Second-generation everolimus-eluting stents demonstrate better vascular function, less thrombus formation, and less yellow intima than first-generation drug-eluting stents

Drug-eluting stents (DES) have significantly reduced in-stent restenosis and target lesion revascularisation after percutaneous coronary intervention (PCI) as compared with bare metal stents (BMS). In spite of these benefits, concern over increased stent thrombosis (ST) still exists. Although the incidences of ST are low, ST is an immediate life-threatening complication and may occur consistently up to at least five years after implantation of first-generation DES, sirolimus-eluting stents (SES) and paclitaxel-eluting stents (PES). Several pathophysiological factors could be associated with ST, such as delayed re-endothelialisation, incomplete stent strut coverage, prolonged inflammation, hypersensitivity reactions, late acquired malapposition, strut fractures, and neoatherosclerosis.

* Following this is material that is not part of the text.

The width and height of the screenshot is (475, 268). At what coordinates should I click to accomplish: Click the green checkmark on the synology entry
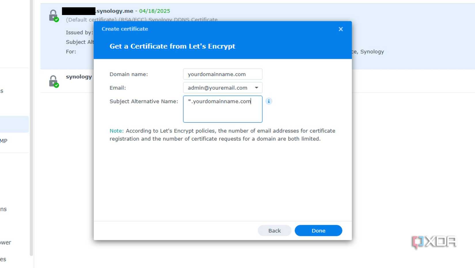[x=57, y=85]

In particular, delayed re-endothelialisation and incomplete stent strut coverage have been considered as significant factors with regard to ST in human autopsy studies. The use of durable polymer coating, the thickness of the stent struts, and the dose of the antiproliferative drug and its release kinetics in first-generation DES have been implicated as important contributory factors in these issues.

Meanwhile, second-generation DES, including everolimus-eluting stents (EES), have been developed with different drugs, more biocompatible polymers, improved drug release kinetics and thinner stent struts. Indeed, EES showed better outcomes including a lower risk of ST compared with first-generation DES in realworld patients. This favourable clinical performance might be associated with better vascular response to EES. However, there have been few investigations on endothelial function and arterial healing in EES.